Swan Peterson
Old “Doc” Dust drove up in a squeaky buggy with an ancient top. His lazy gray mare seemed glad to get her feet into the hollowed ground in front of the hitching rail.
Certain types in the medical profession are never called anything but “Doc,” except when more profane appellations are required. Dust was a befitting name for the old man, for he appeared to be much dried up. His parchment like skin was drawn tightly over his protruding cheek bones, and his emaciated figure seemed almost ready to blow away. A frayed Prince Albert coat was secured with one button at the waist, and a rusty plug hat was jammed down on the back of his head. These things were evidently intended to impart a professional air, but they completed a sad satire. The Doc looked like a hypocritical old scamp.
Much human character, or the lack of it, may be indicated by a hat, and the manner of wearing it, particularly if it is a “plug.” Worn in the ordinary conventional way, a “correct” plug is supposed to provide a roof for a certain kind of dignity, but usually it indicates nothing beyond a mere lack of artistic sensibility. Tipped forward, it suggests sulkiness, obstinacy, and self-complacency—a sort of sporty rowdyism, when worn on one side—and disregard of the rights and opinions of others, when it is tilted back of the ears.

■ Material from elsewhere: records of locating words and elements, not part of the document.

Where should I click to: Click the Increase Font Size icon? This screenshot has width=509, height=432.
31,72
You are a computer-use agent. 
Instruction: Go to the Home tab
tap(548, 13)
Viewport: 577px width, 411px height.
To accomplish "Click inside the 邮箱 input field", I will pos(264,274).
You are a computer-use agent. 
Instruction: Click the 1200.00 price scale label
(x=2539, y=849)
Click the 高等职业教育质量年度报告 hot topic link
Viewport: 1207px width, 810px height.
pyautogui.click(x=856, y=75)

Of course the condition and the year of coinage of the plug enter into the equation and complicate it, but even a very shabby plug is an entertaining story teller. To a careful and discriminating student of human folly, it is replete with subtleties.

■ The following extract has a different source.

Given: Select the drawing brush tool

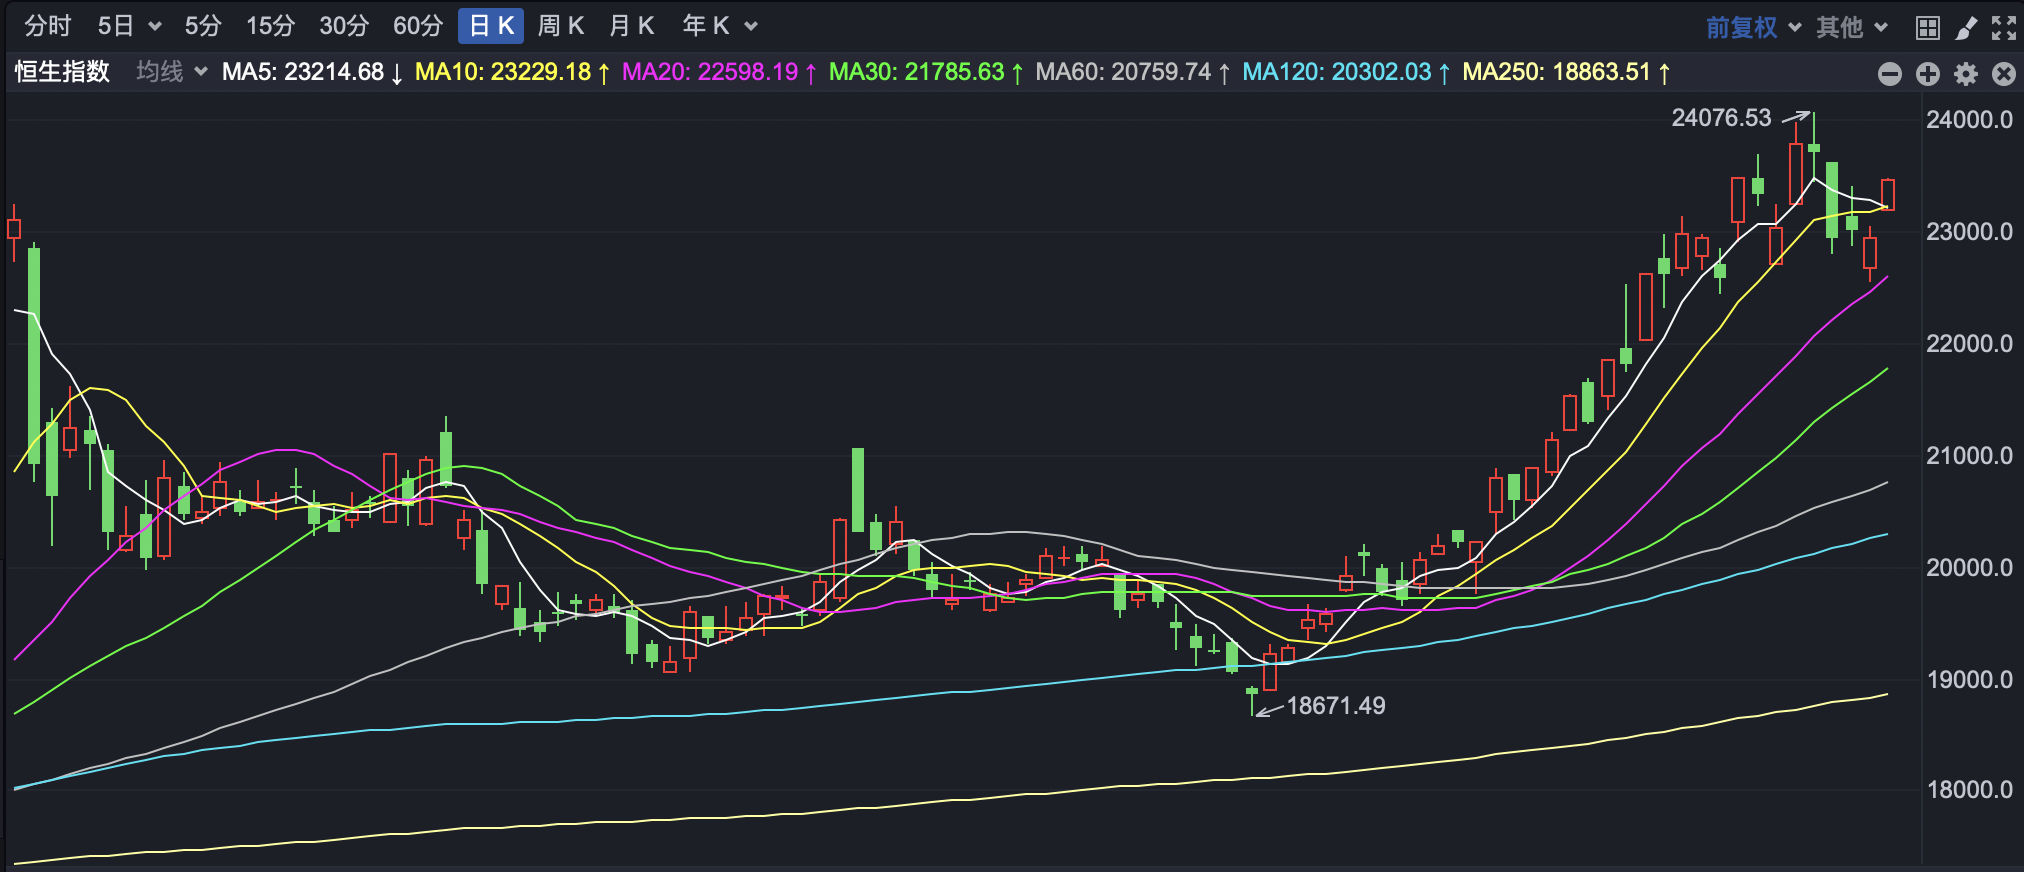Looking at the screenshot, I should [x=1966, y=27].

A Fiji Island cannibal, whose only wearing apparel was a plug hat, was once made chief of his tribe on account of it. It was probably as becoming to him as it had been to the spiritual adviser he had eaten. Such dignity and distinction as it was capable of imparting was his. He had attained what is possibly the apotheosis of barbaric head dress of our age.
Doc carried two medicine cases under his buggy seat on his professional rounds. One of them was stocked with a dozen large bottles with Latin labels, and the other with small phials containing white pills the size of number six shot. If his patient preferred “Alopathy,” he or she got it with a vengeance. If “Homepathy” was wanted, the smaller receptacle was drawn upon. The “leaders” in the “Alopathy” box were castor oil—calomel, and quinine. Aconite and Belladona–100, and Magnesium Phos–10 occupied the places of honor in the other.
Dust had weathered several matrimonial storms, and his last wife was now under the wild flowers in the country cemetery, where the epitaph on the unpretentious stone—erected by her own relatives—was more congratulatory than sorrowful.
“Doc” Hopkins, or “Hoppy Doc” as he was irreverently dubbed along the river, was Dust’s only rival. The competition was bitter, and many untimely ends were ascribed by each of them to the other’s criminal ignorance. Hoppy Doc often told, with great relish, a story of Cornelia Kibbins, Dust’s first wife, alleging that after a year of tempestuous married life, she had fled to her father’s home late one winter night for refuge. Her irate parent refused her an asylum. He had felt greatly outraged when the wedding took place and never wanted to see his daughter again. In answer to the plaintive midnight cry at his door, he leaned out of a second story window and delivered a torrent of invective. As he closed the window he shouted, “Dust thou art, and unto Dust shalt thou return!”
The suppliant disappeared, and evidently the worm turned, for Dust was a physical wreck for a month afterwards. Old man Kibbins subsequently declared that while his daughter “was a damn fool, she had fight’n blood in ’er, an’ the Doc ’ad better look out fer squalls.”